Strongly polynomial efficient approximation scheme for segmentation

TL;DR

This paper presents strongly polynomial approximation algorithms for sequence segmentation problems, improving computational efficiency for large sequences while maintaining near-optimal solutions.

Contribution

The authors develop strongly polynomial algorithms for both standard and cumulative segmentation problems, extending existing approximation schemes with improved theoretical guarantees.

Findings

Achieved strongly polynomial time algorithms for sequence segmentation.

Provided approximation schemes with guarantees close to optimal.

Enhanced efficiency for large-scale segmentation tasks.

Abstract

Partitioning a sequence of length $n$ into $k$ coherent segments (Seg) is one of the classic optimization problems.

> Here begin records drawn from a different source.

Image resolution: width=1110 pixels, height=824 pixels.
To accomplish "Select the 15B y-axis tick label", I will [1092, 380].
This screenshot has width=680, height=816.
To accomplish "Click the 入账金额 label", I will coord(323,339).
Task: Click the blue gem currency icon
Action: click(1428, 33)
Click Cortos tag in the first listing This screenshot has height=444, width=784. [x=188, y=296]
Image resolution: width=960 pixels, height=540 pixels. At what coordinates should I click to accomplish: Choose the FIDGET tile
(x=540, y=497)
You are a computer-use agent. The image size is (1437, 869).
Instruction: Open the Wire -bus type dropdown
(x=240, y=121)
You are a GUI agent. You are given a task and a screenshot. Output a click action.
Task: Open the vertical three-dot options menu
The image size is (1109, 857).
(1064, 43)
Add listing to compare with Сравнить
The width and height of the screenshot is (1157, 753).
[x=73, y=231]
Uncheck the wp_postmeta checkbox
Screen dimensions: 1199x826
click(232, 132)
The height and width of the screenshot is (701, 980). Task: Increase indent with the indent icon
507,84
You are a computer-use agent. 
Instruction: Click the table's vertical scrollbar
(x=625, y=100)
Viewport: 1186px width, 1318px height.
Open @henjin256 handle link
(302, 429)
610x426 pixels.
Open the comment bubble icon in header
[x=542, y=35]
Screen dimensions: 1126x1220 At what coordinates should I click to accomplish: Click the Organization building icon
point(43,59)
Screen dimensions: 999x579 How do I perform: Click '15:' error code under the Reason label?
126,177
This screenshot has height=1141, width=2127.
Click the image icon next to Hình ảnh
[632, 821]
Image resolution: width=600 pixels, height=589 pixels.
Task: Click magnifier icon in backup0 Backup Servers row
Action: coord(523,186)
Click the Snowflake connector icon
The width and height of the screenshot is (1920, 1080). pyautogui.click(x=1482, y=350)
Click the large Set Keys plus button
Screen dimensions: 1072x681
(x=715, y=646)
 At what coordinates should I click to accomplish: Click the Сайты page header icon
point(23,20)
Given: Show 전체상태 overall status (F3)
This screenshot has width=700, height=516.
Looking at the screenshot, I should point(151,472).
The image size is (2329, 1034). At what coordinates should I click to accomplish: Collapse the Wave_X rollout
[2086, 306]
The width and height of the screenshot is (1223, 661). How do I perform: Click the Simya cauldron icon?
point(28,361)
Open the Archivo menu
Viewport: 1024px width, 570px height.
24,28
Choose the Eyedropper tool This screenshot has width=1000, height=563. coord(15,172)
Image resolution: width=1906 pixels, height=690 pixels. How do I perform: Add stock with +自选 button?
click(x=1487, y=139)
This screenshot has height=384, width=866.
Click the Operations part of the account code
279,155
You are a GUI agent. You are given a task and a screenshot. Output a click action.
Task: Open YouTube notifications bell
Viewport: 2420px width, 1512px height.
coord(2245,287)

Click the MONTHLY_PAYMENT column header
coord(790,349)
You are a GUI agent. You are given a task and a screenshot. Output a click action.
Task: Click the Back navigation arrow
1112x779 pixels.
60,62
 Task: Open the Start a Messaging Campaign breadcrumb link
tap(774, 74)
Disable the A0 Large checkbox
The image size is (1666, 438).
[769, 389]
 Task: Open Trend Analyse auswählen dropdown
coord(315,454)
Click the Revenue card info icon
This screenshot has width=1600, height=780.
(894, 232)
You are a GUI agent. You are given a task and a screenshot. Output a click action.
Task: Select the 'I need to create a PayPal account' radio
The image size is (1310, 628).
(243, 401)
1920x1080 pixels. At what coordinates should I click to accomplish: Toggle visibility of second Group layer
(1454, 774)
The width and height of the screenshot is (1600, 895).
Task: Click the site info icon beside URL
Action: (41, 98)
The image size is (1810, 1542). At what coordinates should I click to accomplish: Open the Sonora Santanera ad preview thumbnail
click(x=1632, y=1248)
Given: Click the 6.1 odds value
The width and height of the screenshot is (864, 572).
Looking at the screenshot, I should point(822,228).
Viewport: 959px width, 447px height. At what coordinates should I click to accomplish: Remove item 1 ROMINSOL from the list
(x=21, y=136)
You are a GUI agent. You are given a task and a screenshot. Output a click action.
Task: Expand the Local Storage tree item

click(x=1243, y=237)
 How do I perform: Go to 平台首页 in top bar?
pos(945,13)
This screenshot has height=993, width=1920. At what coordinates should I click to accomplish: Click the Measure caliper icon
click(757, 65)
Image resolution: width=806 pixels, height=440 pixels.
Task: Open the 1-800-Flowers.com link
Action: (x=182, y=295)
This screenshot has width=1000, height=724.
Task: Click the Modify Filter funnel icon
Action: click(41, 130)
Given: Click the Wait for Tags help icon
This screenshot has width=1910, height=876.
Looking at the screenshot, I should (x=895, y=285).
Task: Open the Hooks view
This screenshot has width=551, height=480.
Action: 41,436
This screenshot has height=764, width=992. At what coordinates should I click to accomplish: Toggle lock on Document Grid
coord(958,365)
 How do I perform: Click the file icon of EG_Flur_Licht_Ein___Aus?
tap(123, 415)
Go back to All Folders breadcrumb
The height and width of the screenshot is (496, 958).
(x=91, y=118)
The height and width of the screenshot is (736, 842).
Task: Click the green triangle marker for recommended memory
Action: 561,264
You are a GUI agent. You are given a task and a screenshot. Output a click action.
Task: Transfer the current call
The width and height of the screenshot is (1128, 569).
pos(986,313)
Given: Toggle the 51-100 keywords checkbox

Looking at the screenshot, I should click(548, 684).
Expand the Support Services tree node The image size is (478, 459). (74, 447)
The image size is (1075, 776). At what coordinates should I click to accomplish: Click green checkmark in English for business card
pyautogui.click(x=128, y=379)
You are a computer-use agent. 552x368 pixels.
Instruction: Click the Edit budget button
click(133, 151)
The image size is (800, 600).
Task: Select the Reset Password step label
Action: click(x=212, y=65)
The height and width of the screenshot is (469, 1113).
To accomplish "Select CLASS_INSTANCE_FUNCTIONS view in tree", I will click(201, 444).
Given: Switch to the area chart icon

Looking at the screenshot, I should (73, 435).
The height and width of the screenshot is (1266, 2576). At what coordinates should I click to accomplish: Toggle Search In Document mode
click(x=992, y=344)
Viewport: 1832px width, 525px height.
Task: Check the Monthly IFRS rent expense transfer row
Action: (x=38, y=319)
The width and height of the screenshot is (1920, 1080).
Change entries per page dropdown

As long as the optimization criterion is additive, Seg can be solved exactly in $O(n^2k)$ time using a classic dynamic program. Due to the quadratic term, computing the exact segmentation may be too expensive for long sequences, which has led to development of approximate solutions. We consider an existing estimation scheme that computes $(1 + \epsilon)$ approximation in polylogarithmic time. We augment this algorithm, making it strongly polynomial. We do this by first solving a slightly different segmentation problem (MaxSeg), where the quality of the segmentation is the maximum penalty of an individual segment. By using this solution to initialize the estimation scheme, we are able to obtain a strongly polynomial algorithm. In addition, we consider a cumulative version of Seg, where we are asked to discover the optimal segmentation for each prefix of the input sequence. We propose a strongly polynomial algorithm that yields $(1 + \epsilon)$ approximation in $O(nk^2 / \epsilon)$ time. Finally, we consider a cumulative version of MaxSeg, and show that we can solve the problem in $O(nk \log k)$ time.